Perioperative mortality can bias the apparent effect of adjuvant therapy in nonrandomized observational studies. To partially compensate for this bias, we excluded all patients who died within 2 months of surgery. However, it is important to note that this type of exclusion may have subjected the results to a different type of bias resulting from conditional survival,
49 in which all patients' prognoses improve when they are presumed to have already survived a period of time since treatment.
To capture the largest relevant data set, we included all patients who underwent at least a total cholecystectomy. In looking at extent of resection, several studies have established that gallbladder cancer survival outcomes are improved with radical resection and lymphadenectomy.
50–54 In fact, some series have demonstrated that patients who incidentally discover T2 gallbladder cancer after simple cholecystectomy have better outcomes if they undergo reresection with radical surgery and lymphadenectomy.
55 Unfortunately, the number of SEER-Medicare patients coded as having undergone these extended procedures is low (6% to 7%), which precluded our ability to incorporate these variables in our final nomogram.
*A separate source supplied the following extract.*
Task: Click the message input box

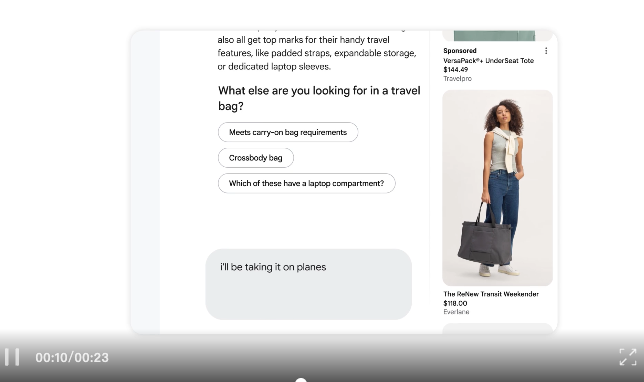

However, our preliminary analysis indicated that these patients generally had better survival outcomes compared with those who did not, even after adjuvant CRT, suggesting that patients with gallbladder disease should have these extended procedures performed whenever possible. Interestingly, our preliminary analysis suggests that patients who underwent extended lymphadenectomy did not derive as large a benefit from adjuvant chemotherapy or CRT. In the future, when more of these patient cases have accumulated in SEER-Medicare, we plan to incorporate radical resection and lymphadenectomy as additional covariates in the next version of our nomogram.
In some cases, the model predicted only a small-percentage improvement from the addition of adjuvant therapy, such as in certain cases of node-negative disease. We did not specify a specific threshold at which adjuvant therapy should be recommended. We believe that the final decision of whether adjuvant therapy should be administered is a decision that should be made after thoughtful discussion between clinician and patient, taking into account multiple factors, many of which cannot be accounted for in a prediction model. Quality of life and specific patient preferences are also important considerations in treatment decision making.
Recently, there has been a movement toward personalized medicine, in which specific information about an individual patient is used to optimize the patient's care. We believe that these types of predictive models will become increasingly important in the future, as we attempt to improve outcomes by individualizing therapeutic recommendations.
In summary, we have built an interactive survival prediction model that can make an individualized estimate of the net survival benefit of adjuvant therapy for patients with gallbladder cancer. This tool can assist clinicians and patients in quantifying the potential benefit of adjuvant chemotherapy or CRT after surgical resection of gallbladder cancer.